Guide to Applets
- Physics 2000 Logo: In all its glory.
- Atom: Just your basic 3D atom, which just happens to be inaccurate in terms of electron count, Pauli exclusion principle, scale, and a variety of other scientific niceties.
- Wavefront: Generates a shadowed, circular sine wave, like ripples on a pond.
- Stadium Wave: Simulates a human wave like they do at football games.
- Spectrum: Illustrates the electromagnetic spectrum.
- Lines of Force: Shows the structure of an electric field between two charges.
- Field Waves: Show how one particular "line of force" between two charges (namely, the one that goes straight between them) is affected by an oscillation of one of the charges. Not perfectly accurate, but is kind of fun to play with.
- Orbits: Add electrons in orbit around a nucleus.
- Oscillator: Watch how an orbiting particle and a particle on a spring have the same velocity (aligned with the spring).
- Interfering Waves: See a movie of two waves interfere.
- X-Ray: See a real live demonstration of fluoroscopy!
- Decaying Orbits: What happens when electrons lose energy as they orbit?
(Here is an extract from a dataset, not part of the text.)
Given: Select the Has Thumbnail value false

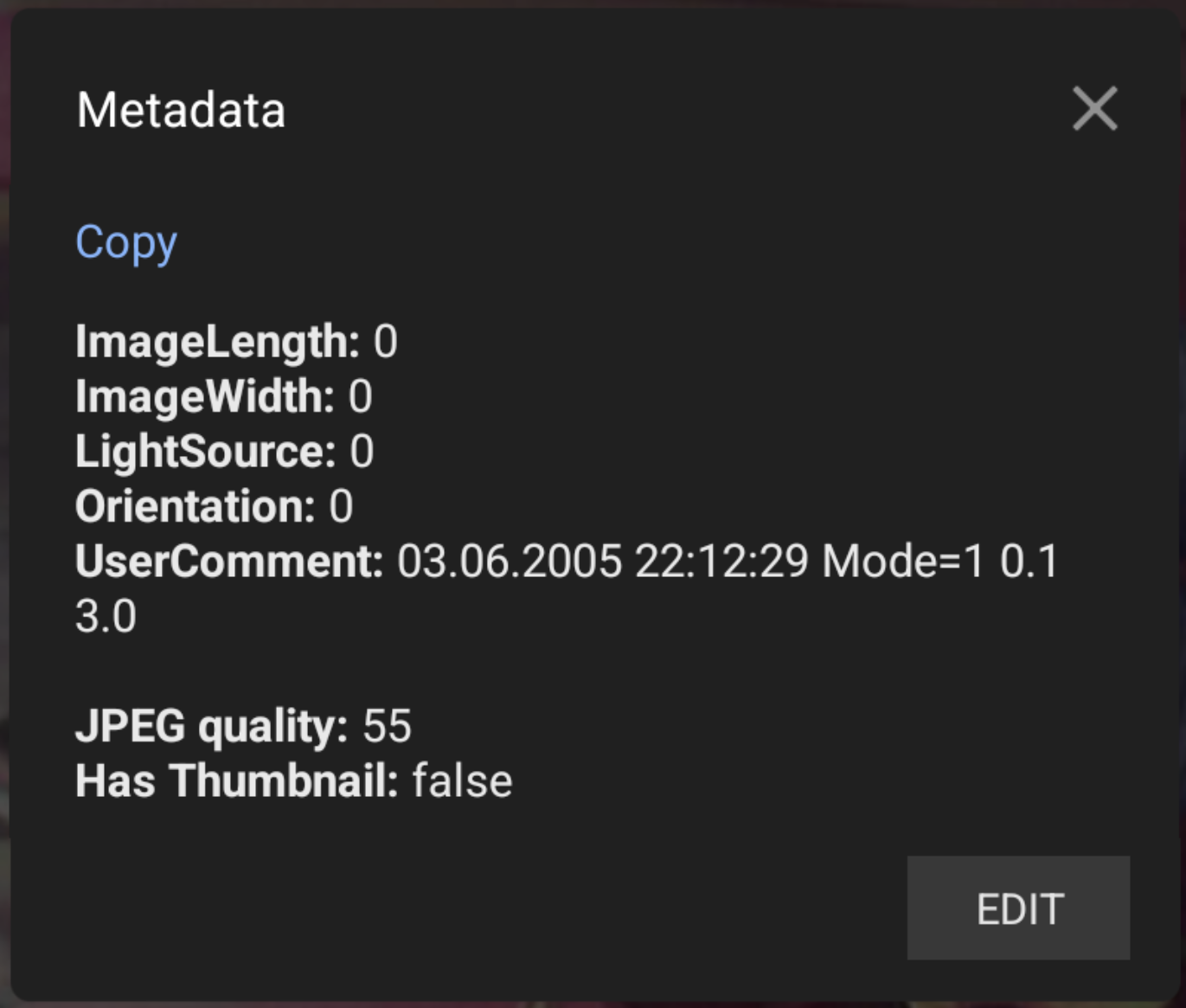Looking at the screenshot, I should coord(462,781).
- Bohr Atom: Astonish your friends! See a hydrogen atom change energy levels as it absorbs and emits photons.
Usage Notes
The instructions for each applet have information about parameters and whether the applets is "packaged" or "unpackaged". To use an example, if we have an applet called "MyApplet.class" that takes a single parameter called "image", and is physically located in a directory applets/myapplet, here are the two implementations:
If the applet is 'packaged':
<applet codebase="../applets" code="myapplet.MyApplet.class" width=100 height=100>
<param name="image" value="myapplet/SomeImage.gif">
</applet>
If the applet is 'unpackaged':
<applet codebase="../applets/myapplet" code="MyApplet.class" width=100 height=100>
<param name="image" value="SomeImage.gif">
</applet>
Also note that the example assumes we are in a sibling directory (same parent) as 'applets' and that the image file is in the 'myapplet' subdirectory. Image files can be anywhere as long as you specify how to find them in the parameter. If you don't get errors, but the images don't appear, check this.
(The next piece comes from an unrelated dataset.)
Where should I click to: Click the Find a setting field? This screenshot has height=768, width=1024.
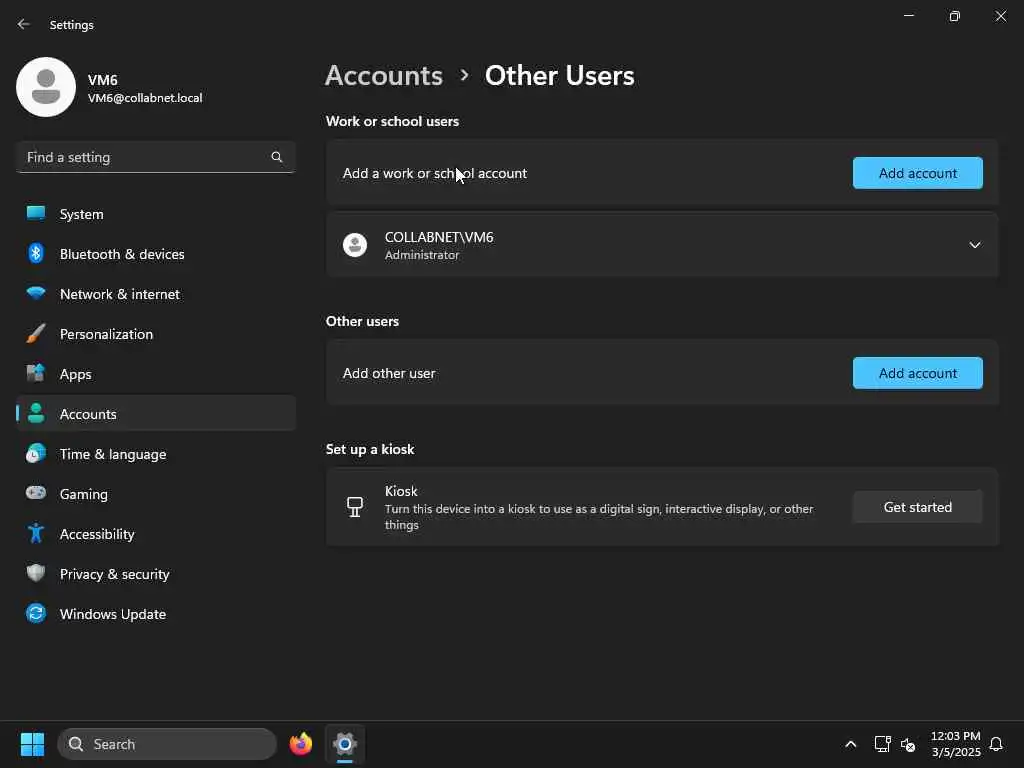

If the Instructions for the applet don't tell you if it's packaged or unpackaged, you can tell my looking at the HTML, and checking where the HTML file is located. If it 'starts' in the parent directory of the applet, it's packaged. If it 'starts' in the applets own directory, it's unpackaged. Finally, bear in mind that many of the examples on this page are already in the 'applets' directory, so I left out the 'codebase' because it's already starting from the right place.
Common Errors
If the applet doesn't appear, put the mouse where the applet should be and look at the message bar at the bottom of Netscape. Or pick "Show Java Console" from the Options menu and read the last error.
- ClassNotFound: You're looking in the wrong directory, or have a typo somewhere.
- ClassFormatError: You're looking in the right place, but you've got 'packaged' vs. 'unpackaged' mixed up.
- NullPointerError: Make sure you've got the image parameters right. Otherwise report it to me.
- Freezes with the message 'Loading images...' displayed Make sure you don't have the same image specified for two different params. This error will also break all subsequent applets until you quit and restart Netscape. (This only happens on the Mac).